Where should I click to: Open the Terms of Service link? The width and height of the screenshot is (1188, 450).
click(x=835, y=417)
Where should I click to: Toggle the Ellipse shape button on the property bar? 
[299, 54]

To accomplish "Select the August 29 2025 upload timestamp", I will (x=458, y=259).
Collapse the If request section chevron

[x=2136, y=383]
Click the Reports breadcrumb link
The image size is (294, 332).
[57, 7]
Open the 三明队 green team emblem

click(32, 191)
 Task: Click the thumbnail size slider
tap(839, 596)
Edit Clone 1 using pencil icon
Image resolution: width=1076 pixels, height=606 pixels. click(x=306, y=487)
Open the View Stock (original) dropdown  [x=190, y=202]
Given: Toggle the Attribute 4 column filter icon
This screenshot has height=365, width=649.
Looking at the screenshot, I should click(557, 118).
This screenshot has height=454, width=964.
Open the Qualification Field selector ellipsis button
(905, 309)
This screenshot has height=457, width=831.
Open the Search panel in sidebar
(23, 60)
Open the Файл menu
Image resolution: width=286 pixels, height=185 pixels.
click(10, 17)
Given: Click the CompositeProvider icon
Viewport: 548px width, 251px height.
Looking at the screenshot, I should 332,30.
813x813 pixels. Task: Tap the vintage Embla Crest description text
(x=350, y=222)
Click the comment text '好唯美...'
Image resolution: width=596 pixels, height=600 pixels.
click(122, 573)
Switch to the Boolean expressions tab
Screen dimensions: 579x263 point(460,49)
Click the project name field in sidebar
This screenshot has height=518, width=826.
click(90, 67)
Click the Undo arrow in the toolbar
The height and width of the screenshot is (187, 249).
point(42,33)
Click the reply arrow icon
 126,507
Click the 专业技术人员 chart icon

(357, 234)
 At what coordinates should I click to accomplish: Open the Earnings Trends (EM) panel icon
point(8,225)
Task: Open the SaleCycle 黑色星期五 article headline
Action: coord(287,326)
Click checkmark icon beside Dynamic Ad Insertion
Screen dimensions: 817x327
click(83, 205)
-=-=-=-=-
WHAT YOU HAVE TO DO - Put the part of the material that starts with the line containing "At what coordinates" and runs to the end of the material into a Markdown table. Use two columns, Row for a row number and Line for the line, and leave out any blank lines.

FINISHED ANSWER -
| Row | Line |
|---|---|
| 1 |  At what coordinates should I click to accomplish: Open the Earnings Trends (EM) panel icon |
| 2 | point(8,225) |
| 3 | Task: Open the SaleCycle 黑色星期五 article headline |
| 4 | Action: coord(287,326) |
| 5 | Click checkmark icon beside Dynamic Ad Insertion |
| 6 | Screen dimensions: 817x327 |
| 7 | click(83, 205) |